*** Given data ***
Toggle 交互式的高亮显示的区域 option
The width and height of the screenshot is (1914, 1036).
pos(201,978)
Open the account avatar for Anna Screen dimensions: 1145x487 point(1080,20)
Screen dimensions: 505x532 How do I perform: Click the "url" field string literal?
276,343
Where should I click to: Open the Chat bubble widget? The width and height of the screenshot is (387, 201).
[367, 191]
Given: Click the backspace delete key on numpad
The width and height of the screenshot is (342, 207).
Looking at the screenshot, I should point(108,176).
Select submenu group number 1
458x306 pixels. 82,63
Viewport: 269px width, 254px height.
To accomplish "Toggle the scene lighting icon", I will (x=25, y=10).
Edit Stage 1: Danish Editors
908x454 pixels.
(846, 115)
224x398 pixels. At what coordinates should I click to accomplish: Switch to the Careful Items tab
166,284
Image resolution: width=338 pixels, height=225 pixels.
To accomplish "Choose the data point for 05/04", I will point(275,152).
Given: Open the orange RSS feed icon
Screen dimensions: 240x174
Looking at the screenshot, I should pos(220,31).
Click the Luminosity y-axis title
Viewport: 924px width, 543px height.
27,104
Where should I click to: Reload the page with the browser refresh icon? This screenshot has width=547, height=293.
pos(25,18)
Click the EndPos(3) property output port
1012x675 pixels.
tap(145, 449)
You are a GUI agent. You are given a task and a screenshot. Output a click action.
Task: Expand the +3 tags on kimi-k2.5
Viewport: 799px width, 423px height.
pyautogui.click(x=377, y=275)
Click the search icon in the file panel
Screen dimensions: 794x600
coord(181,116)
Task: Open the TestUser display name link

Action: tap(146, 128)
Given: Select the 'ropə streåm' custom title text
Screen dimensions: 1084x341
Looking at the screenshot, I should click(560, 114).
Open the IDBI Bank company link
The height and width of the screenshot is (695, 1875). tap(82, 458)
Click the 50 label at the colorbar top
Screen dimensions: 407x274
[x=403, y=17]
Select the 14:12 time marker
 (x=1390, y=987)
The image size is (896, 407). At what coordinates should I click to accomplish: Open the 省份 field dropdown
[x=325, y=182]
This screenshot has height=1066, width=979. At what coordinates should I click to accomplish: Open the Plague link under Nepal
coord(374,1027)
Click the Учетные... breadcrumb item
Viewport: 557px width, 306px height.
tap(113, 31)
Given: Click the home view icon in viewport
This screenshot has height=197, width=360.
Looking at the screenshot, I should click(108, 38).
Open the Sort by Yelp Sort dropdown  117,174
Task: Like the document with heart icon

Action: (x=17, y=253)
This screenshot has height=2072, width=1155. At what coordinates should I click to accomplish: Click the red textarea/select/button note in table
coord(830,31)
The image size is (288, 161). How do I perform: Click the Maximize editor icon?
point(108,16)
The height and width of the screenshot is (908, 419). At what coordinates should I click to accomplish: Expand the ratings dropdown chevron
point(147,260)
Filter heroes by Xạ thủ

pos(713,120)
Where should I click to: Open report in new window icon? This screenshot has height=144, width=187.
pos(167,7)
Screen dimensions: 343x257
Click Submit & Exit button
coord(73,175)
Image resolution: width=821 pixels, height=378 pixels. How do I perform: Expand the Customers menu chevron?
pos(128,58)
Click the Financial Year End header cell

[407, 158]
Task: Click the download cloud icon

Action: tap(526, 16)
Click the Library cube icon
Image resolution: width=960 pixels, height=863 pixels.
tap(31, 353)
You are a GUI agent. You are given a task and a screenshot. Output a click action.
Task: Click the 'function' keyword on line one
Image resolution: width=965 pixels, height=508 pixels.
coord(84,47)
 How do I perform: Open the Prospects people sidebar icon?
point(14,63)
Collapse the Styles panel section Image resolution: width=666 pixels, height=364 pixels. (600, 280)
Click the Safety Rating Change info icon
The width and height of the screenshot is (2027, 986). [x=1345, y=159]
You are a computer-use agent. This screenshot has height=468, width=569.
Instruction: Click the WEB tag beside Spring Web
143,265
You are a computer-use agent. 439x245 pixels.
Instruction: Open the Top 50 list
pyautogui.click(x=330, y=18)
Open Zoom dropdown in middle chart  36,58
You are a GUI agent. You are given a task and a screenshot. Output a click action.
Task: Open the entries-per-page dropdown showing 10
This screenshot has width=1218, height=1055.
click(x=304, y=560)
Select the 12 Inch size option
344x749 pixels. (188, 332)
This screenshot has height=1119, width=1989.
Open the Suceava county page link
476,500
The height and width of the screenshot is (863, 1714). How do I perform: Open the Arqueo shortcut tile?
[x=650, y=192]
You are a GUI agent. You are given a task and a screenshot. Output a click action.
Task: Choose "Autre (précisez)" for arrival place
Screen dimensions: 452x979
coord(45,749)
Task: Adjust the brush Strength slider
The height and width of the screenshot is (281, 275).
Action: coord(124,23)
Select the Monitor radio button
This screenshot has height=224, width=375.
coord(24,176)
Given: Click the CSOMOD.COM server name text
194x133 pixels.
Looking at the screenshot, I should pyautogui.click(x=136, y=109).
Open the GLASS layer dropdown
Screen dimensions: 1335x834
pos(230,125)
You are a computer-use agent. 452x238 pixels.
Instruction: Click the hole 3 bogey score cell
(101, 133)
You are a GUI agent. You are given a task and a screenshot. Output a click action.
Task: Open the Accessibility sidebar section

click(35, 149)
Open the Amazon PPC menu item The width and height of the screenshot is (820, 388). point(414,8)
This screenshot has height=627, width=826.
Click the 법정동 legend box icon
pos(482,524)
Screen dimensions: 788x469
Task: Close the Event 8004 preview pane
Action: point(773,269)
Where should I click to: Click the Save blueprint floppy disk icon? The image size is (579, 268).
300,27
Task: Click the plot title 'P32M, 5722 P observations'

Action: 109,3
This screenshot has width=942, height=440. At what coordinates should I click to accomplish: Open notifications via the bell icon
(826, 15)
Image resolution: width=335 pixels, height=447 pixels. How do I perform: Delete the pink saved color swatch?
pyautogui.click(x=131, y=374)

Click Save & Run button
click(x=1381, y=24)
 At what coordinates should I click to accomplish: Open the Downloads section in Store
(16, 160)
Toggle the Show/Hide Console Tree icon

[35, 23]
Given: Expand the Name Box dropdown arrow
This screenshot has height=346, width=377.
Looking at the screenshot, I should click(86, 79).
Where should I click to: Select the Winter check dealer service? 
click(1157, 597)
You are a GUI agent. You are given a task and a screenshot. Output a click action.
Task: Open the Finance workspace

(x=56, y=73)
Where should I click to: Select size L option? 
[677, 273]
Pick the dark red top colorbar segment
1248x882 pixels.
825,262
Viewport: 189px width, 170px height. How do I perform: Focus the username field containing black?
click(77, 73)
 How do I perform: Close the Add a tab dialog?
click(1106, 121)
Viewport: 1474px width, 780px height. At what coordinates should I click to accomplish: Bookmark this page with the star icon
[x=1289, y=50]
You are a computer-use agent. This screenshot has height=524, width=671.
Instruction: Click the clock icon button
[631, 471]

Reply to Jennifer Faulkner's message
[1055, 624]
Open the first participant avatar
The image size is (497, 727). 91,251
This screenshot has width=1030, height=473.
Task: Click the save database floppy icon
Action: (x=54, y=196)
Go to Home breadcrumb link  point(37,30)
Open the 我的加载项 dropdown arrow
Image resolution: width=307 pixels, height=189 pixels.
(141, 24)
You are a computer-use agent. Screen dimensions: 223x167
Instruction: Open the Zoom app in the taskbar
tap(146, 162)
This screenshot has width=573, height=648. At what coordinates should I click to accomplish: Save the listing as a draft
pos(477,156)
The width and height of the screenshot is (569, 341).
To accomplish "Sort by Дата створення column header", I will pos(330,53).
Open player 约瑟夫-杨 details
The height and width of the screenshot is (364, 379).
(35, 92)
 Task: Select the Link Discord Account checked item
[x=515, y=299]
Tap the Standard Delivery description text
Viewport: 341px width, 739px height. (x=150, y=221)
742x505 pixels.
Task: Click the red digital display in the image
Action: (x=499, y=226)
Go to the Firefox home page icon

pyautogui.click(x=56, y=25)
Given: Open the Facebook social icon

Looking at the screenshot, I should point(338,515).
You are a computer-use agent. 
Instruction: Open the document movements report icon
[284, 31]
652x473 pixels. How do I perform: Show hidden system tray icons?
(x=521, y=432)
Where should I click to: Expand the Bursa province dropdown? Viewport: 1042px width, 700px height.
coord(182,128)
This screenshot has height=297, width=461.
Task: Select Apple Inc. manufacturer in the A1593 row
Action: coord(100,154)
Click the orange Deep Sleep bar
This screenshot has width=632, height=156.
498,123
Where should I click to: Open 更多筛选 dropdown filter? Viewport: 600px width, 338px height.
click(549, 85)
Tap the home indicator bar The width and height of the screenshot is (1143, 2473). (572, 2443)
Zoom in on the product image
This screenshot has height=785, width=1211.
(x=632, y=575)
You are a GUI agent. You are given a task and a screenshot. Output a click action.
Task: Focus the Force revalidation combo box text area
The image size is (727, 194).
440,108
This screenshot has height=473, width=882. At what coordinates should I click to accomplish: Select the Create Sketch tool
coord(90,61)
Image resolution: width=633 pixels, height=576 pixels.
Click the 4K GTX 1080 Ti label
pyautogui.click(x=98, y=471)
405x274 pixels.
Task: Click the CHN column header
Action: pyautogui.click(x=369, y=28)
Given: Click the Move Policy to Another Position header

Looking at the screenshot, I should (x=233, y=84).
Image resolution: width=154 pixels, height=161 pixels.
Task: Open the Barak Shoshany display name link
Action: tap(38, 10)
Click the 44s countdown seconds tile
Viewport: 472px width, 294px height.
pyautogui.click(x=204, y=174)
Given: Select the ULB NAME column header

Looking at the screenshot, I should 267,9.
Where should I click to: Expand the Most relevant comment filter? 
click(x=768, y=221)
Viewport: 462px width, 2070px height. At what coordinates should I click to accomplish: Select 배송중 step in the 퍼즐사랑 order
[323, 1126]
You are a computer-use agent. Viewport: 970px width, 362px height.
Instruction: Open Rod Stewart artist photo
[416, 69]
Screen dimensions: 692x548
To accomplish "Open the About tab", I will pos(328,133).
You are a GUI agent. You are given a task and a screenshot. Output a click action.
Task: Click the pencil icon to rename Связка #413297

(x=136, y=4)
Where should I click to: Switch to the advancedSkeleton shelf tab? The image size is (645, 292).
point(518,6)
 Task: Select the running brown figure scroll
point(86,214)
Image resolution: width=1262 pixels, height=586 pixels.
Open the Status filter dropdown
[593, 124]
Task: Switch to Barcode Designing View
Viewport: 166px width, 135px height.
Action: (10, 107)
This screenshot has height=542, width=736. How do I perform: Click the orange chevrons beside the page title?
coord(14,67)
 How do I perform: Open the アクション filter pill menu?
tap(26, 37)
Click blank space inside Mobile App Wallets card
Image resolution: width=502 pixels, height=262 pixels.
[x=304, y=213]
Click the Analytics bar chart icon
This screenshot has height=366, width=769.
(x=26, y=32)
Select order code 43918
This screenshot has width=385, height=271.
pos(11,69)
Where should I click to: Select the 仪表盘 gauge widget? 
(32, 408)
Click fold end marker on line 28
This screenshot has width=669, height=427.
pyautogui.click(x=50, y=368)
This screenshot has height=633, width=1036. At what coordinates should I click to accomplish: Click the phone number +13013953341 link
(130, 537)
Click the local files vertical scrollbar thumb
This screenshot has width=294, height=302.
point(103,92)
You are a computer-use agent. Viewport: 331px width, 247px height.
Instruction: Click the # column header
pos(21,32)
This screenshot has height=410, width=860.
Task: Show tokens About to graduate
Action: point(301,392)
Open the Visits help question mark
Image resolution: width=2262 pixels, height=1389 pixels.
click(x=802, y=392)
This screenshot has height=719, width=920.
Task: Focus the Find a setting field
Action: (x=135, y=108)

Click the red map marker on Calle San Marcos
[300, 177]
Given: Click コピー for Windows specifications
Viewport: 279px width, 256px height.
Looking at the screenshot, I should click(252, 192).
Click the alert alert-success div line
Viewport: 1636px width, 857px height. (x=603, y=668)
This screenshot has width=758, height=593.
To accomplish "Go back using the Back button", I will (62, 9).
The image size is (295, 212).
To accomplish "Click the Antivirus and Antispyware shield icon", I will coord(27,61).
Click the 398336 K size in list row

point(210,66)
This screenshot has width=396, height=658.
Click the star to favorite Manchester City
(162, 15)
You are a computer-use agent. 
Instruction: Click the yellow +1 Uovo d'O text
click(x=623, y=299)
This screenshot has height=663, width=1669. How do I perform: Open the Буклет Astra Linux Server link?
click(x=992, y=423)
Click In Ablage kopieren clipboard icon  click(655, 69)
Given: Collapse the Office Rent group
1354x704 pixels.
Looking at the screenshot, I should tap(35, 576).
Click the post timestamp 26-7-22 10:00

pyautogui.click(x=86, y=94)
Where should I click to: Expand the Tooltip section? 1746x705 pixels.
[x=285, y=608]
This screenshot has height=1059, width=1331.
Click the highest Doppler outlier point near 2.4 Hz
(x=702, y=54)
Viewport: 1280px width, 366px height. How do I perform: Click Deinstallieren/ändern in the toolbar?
*** End of Given data ***
What the task asks:
Your reply should be one number, the count of lines in the data that include the word "arrow".

Exercise solution:
2